Hay otros, personajes pintorescos y atrabiliarios con los que el médico se encuentra, indígenas, vaqueros, carreteros, curanderos, patrones, racistas consuetudinarios, algunos progresistas, muchas mujeres. Todos, en su diferencia, lo llevan a reconstruir el espejo roto de su persona. En el estoicismo de la mayoría, encuentra algo que él ha perdido hace tiempo, pues, a pesar de la enfermedad y la miseria, conservan la fe en un mañana mejor.
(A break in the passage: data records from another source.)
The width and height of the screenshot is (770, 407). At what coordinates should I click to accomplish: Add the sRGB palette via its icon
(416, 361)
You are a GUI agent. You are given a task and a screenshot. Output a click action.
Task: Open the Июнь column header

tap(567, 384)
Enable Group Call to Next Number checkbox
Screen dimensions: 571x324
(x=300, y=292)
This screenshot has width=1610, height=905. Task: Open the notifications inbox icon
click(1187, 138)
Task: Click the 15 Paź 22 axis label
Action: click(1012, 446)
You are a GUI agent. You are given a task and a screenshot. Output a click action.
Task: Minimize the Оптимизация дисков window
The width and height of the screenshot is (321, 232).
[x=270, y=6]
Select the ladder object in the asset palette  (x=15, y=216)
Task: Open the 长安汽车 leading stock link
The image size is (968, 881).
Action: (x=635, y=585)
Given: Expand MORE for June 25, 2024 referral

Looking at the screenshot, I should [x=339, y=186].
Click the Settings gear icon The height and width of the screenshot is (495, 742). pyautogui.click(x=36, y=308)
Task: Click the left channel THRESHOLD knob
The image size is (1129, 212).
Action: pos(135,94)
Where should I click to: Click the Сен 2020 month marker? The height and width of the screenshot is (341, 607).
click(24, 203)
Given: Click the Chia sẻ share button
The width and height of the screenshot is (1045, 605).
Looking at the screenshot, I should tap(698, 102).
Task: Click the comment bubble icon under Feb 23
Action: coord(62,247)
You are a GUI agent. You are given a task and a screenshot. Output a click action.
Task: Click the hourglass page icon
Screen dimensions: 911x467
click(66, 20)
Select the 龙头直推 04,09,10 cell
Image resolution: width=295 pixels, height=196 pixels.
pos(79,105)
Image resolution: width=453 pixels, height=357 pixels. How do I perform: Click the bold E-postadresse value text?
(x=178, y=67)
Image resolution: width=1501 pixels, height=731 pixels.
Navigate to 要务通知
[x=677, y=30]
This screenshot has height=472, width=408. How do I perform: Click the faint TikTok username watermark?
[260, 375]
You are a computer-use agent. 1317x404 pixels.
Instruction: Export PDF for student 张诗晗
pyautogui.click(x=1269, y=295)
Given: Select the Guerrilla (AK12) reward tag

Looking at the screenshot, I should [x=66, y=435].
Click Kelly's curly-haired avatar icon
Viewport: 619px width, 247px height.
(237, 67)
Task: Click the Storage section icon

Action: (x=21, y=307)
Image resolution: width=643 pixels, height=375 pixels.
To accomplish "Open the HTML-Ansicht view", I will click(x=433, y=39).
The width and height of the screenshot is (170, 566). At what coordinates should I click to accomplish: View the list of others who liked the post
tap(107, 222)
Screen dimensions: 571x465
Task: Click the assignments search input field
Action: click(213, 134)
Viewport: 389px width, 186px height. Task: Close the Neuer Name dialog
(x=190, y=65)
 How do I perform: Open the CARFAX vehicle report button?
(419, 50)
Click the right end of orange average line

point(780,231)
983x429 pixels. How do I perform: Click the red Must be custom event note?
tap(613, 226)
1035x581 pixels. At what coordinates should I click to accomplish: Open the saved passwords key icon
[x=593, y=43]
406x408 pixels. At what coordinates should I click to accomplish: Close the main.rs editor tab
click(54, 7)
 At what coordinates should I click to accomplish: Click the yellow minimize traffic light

A pesar de la comodidad económica que ha alcanzado, Mautner se da cuenta que su peregrinaje no ha terminado, tampoco su aprendizaje. Al final, sabe que no podrá quedarse, pero recupera la entereza, el valor para continuar y confrontar la adversidad, la discriminación y al racismo cuando este se le presente, sin huir ni agachar la cabeza. Sin embargo, sabe que con su partida, otro universo paralelo ha comenzado a ser parte de él, uno que continuará a pesar de él y sin él y al que, 20 años después de habitar en esas tierras, vuelve y le rinde culto por medio de la memoria, como prueba de la verdad de aquellas aguas del curichi, que, como se lo habían predicho, una vez bebidas, lo harían regresar a ese lugar donde otra vez volvió a existir.